Thevis, who is based at the German Sports University in Cologne, told the Tackling Doping in Sport 2012 conference in London, presented by the worldsportslawreport, that the list of "80, 90, 100" new drugs similar to EPO was not exhaustive.
"They act like EPO but they are structurally different and that means the current EPO tests will not pick them up," he said.
"Fortunately we know about that problem and we have to develop new tests to help to find these drugs that, according to anecdotal evidence and rumours, are already used in elite sports although they are not officially launched yet.
"You cannot go to a pharmacy to buy these drugs. You might have (to have) good connections to get hold of those.
"It is quite difficult to develop tests when you don't have an idea what the molecule really looks like. If you don't know what the molecule looks like it's almost impossible to have a potential strategy."
EPO, which increases the number of red blood cells, has been used mostly by endurance athletes such as middle and long-distance runners and cyclists. A blood and urine doping test was introduced for the 2000 Sydney Olympics.

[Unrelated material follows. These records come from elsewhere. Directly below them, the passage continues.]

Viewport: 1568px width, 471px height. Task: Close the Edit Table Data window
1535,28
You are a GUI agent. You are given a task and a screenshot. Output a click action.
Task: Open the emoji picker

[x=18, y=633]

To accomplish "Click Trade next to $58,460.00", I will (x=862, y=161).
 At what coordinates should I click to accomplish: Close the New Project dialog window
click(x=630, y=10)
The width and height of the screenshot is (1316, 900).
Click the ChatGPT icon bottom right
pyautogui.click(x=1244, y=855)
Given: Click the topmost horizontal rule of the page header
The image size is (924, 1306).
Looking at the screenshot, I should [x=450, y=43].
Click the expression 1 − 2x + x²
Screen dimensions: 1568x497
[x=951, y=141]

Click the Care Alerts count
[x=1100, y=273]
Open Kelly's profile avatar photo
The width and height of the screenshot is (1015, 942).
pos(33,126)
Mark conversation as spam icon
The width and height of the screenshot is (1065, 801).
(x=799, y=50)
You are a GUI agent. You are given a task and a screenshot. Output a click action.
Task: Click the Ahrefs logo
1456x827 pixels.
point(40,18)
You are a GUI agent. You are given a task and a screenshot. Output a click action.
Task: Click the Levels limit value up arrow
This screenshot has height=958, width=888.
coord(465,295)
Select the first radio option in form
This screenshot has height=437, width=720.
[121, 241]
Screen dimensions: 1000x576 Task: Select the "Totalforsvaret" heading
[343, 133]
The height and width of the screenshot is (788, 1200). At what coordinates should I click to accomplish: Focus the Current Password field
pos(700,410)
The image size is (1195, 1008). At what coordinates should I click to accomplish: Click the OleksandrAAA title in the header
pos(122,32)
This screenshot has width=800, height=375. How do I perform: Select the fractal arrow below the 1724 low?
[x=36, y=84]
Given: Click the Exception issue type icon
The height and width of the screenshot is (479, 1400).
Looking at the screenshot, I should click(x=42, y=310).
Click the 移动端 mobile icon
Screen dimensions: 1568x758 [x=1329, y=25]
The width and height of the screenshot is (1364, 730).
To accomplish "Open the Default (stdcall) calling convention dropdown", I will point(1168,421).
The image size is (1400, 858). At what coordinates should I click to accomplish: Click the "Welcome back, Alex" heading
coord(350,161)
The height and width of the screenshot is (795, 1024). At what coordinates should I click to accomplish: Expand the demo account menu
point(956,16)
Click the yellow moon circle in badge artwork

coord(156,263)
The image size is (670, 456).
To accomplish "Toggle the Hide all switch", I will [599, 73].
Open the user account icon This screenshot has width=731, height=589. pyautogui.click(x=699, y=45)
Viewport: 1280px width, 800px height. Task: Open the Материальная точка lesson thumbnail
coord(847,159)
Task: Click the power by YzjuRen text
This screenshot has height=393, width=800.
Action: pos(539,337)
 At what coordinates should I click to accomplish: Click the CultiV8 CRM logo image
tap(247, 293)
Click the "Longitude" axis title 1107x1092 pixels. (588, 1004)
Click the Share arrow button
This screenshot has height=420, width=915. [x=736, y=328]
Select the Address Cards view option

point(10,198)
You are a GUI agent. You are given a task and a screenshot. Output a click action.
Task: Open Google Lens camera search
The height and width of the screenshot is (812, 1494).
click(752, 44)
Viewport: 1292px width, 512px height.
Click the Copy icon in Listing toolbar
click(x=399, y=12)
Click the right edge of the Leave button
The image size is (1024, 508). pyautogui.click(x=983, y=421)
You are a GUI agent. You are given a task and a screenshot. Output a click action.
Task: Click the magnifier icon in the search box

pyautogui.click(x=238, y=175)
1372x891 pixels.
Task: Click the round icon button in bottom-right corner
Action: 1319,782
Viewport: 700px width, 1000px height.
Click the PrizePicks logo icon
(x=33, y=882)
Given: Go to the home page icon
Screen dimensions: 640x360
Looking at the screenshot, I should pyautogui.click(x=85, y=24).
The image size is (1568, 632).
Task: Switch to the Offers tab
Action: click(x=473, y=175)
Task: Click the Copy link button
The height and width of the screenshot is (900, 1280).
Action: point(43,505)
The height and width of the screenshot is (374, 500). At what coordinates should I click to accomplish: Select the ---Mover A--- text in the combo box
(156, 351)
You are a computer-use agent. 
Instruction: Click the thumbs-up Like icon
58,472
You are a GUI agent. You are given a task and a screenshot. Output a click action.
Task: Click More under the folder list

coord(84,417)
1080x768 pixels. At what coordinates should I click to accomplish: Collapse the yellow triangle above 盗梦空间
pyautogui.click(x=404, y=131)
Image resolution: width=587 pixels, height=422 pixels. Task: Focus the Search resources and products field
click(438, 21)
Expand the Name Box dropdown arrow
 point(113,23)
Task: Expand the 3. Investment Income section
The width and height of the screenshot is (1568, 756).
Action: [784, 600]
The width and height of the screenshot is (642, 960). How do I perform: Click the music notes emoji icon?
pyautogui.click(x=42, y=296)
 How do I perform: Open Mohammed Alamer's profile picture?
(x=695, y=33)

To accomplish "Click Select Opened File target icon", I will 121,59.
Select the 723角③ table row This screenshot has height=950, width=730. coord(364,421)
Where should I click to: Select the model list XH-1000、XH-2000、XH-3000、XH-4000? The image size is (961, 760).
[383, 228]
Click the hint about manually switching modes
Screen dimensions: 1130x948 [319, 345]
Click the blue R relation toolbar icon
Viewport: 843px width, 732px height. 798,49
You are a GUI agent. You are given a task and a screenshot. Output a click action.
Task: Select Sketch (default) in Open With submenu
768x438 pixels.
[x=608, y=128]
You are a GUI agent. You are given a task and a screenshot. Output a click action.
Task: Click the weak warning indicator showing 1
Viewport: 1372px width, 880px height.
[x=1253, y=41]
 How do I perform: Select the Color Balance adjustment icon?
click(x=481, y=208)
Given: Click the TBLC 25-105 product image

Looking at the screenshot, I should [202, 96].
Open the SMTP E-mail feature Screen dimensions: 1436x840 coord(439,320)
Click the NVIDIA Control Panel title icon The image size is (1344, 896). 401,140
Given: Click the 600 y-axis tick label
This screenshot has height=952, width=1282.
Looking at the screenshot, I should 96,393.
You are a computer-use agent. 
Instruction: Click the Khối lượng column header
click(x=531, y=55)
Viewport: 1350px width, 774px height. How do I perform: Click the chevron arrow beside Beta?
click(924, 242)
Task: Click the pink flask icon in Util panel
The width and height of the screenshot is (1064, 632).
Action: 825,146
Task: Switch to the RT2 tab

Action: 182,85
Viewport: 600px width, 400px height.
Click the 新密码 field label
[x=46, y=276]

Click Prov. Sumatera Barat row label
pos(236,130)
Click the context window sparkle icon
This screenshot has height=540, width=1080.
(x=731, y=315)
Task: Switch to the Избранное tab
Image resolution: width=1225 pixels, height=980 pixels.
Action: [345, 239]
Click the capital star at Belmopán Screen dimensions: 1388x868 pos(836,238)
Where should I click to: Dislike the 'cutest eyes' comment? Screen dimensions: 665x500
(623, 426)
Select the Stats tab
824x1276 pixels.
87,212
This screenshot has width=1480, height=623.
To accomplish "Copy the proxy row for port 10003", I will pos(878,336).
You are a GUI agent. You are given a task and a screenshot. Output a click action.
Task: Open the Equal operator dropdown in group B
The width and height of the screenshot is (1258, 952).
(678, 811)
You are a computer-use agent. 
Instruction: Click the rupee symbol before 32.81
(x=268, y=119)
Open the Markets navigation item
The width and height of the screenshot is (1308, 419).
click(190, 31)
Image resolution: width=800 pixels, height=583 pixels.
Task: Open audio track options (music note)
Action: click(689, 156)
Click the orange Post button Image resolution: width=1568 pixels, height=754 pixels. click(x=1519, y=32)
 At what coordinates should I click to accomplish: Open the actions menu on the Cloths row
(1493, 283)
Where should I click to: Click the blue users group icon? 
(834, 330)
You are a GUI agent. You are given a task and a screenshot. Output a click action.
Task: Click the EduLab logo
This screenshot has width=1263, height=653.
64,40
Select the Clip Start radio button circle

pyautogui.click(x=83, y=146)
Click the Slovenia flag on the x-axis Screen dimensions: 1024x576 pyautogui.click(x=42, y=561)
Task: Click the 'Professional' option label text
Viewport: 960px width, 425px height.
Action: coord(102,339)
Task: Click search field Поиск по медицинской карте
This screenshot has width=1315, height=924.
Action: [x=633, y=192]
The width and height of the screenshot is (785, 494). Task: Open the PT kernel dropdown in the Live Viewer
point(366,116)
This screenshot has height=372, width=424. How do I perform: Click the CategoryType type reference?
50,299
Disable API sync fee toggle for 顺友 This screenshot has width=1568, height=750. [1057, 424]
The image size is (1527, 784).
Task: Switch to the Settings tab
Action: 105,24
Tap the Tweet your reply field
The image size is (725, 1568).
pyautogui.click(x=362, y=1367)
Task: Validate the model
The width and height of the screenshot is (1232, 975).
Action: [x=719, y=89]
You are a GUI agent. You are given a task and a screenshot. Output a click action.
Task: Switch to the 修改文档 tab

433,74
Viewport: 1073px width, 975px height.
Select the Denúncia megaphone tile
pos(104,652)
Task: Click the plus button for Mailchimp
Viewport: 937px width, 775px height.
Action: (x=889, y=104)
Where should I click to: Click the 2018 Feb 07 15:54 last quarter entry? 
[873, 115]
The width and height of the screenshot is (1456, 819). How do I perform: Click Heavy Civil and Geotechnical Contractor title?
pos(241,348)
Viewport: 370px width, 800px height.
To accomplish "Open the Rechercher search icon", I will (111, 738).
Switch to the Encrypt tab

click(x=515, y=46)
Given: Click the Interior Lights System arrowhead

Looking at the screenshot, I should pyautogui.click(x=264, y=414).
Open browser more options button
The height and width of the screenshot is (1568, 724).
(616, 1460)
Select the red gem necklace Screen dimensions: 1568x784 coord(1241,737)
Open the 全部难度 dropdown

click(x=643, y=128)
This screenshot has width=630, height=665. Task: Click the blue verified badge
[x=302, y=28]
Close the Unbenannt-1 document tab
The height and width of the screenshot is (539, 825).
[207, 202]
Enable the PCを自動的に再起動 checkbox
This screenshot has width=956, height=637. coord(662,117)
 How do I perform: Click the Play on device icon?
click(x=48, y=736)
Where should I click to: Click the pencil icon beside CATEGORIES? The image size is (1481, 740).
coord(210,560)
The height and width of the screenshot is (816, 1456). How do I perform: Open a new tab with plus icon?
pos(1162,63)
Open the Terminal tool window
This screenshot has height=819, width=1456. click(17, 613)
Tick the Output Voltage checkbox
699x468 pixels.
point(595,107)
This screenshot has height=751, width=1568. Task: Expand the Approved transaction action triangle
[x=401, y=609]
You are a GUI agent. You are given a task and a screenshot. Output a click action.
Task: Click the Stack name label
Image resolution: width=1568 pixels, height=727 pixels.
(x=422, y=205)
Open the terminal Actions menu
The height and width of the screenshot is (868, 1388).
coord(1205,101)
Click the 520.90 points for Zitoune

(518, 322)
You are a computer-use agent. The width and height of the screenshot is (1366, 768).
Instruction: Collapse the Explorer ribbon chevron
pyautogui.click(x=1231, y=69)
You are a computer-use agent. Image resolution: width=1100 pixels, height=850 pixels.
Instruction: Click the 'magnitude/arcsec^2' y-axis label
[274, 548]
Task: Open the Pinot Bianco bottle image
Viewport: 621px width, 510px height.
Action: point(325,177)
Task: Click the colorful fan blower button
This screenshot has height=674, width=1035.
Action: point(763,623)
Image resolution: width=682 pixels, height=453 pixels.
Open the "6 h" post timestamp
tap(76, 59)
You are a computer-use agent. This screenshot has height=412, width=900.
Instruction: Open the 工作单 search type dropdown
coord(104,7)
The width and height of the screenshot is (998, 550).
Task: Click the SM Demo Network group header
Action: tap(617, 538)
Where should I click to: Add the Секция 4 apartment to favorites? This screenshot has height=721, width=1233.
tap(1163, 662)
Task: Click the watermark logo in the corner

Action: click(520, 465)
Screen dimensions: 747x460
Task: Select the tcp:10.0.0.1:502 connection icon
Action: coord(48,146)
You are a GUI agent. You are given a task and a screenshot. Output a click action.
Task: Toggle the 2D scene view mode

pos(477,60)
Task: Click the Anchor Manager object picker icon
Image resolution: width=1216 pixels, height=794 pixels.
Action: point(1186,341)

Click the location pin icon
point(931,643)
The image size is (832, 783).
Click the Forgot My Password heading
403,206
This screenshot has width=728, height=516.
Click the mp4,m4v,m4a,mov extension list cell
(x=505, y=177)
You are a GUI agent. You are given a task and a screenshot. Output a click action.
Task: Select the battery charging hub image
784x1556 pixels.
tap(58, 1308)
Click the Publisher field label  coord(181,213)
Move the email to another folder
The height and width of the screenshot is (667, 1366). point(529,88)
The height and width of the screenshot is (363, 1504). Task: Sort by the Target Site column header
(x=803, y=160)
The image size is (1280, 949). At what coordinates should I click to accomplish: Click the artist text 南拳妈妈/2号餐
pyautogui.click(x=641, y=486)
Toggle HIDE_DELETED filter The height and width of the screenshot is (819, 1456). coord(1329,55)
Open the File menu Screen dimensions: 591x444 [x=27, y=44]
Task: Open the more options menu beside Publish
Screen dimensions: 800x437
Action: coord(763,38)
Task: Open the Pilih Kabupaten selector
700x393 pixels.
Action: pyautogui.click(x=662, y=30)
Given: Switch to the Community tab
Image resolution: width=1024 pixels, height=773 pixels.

Anna Baoutina, a senior research scientist at the National Measurement Institute in Sydney, told the conference tests had been developed for detecting gene doping, defined by the World Anti-Doping Agency as the use of cells, genes or genetic elements to improve athletic performance.
"The major advantage of gene doping is that it's very difficult to detect compared to drug doping," she said. "The doping gene is very similar to the natural cells which are found in any body."
Baoutina said no test would be in place before this year's London Olympics.
"We are developing methods to fight it," she said. "But we have yet to see the implementation of these methods. WADA has to decide when these methods should be implemented."